El 4 de marzo de aquel año, la carta se echó sobre la mesa y volvieron a acomodarse en el hogar de ambos y, por supuesto, de la niña, la cual había cumplido ya los dos meses. Jose preparó sorpresas todos los días, ayudando al ambiente, haciendo más llevadero y más “feliz” todo aquello. En cambio, Naiara se mostraba feliz de verdad, estaba relajada, contenta por haber tenido una hija con la persona a la que amaba y que él la hubiese acompañado en todo lo malo y bueno.
El 14 de marzo aparecieron de imprevisto (para Naiara) en la casa amigos y familiares –que también los habían visitado en el hospital-, trayendo un montón de regalos, ofreciéndose a cuidar del bebé en aquella velada.
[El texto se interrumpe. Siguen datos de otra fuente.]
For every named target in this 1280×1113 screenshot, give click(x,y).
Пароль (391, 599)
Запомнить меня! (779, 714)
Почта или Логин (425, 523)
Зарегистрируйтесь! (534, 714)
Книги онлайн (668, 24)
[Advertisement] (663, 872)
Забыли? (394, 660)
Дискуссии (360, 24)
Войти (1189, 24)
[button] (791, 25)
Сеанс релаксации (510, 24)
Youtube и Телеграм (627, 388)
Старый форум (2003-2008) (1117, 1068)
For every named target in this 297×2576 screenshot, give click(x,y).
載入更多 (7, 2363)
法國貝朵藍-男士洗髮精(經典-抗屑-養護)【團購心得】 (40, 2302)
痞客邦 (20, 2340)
A principios de ésta, sin mostrar ningún asombro en ningún rostro salvo en el de Naiara, Jose le pidió matrimonio, anillo y ramo de flores en mano. Un sí por respuesta provocó que aquel ambiente se llenara de aplausos. Había cumplido su objetivo, ver radiar de felicidad a Naiara. Vestida de novia –el traje en cuestión lo habían comprado los padres de él- y portando el ramo de flores, en la misma casa y enchufada a quién sabe qué trastos, intercambió un dulce beso con, ahora su marido, Jose tras decir un simple pero sincero “sí, quiero”.
El 28 de marzo fue el día crucial, en el que no había más caminos que tomar ni más sendas por las que escapar. Sin dioses ni santos a los que adorar, sin rezos que orar, se esperó pacientemente la llegada del momento, dejándolo todo en las manos del destino, como debía e iba a ser. Unas simples palabras bastaron. Demasiadas lágrimas derrochadas para desperdiciar los últimos momentos entre llantos. Su frase fue, y ninguna otra, “Abrázame y no me sueltes en mucho tiempo”. Sólo eso, unas míseras palabras y ya sabían lo que ocurriría en un momento no muy lejano. Y así, aquella madrugada de aquel 28, Naiara posó de lado su rostro sobre el pecho de Jose y lo abrazó fuerte, le dio un intenso beso en los labios y volvió a su posición anterior. Él le pasó una mano sobre la mejilla, acariciándola con gran cariño, la rodeó con sus brazos y cerró los ojos, pensando, a su pesar, que tal vez cuando los volviera a abrir la mujer de la que ha pasado catorce años de su vida enamorado no pueda volver a abrazarlo ni a decirle lo mucho que lo ama, que lo necesita. Ya no podrá volver a mirarle a los ojos siquiera.
Ella estaba feliz. No necesitaba vivir una vida larga y plena como para alcanzar la felicidad. Tenía veintisiete años, estaba casada con la persona de la que estaba enamorada y era, más que seguro, correspondida. Además, había tenido una preciosa hija a la que también quería con locura. Su destino allí lo había cumplido, ahora le faltaba saber si tenía más caminos que recorrer y si volvería a encontrarse con sus seres queridos.
Tras unos silenciosos e intensos minutos, Naiara abandonó su cuerpo y se dispuso en pos de lo que le albergara de cara a cualquier cosa.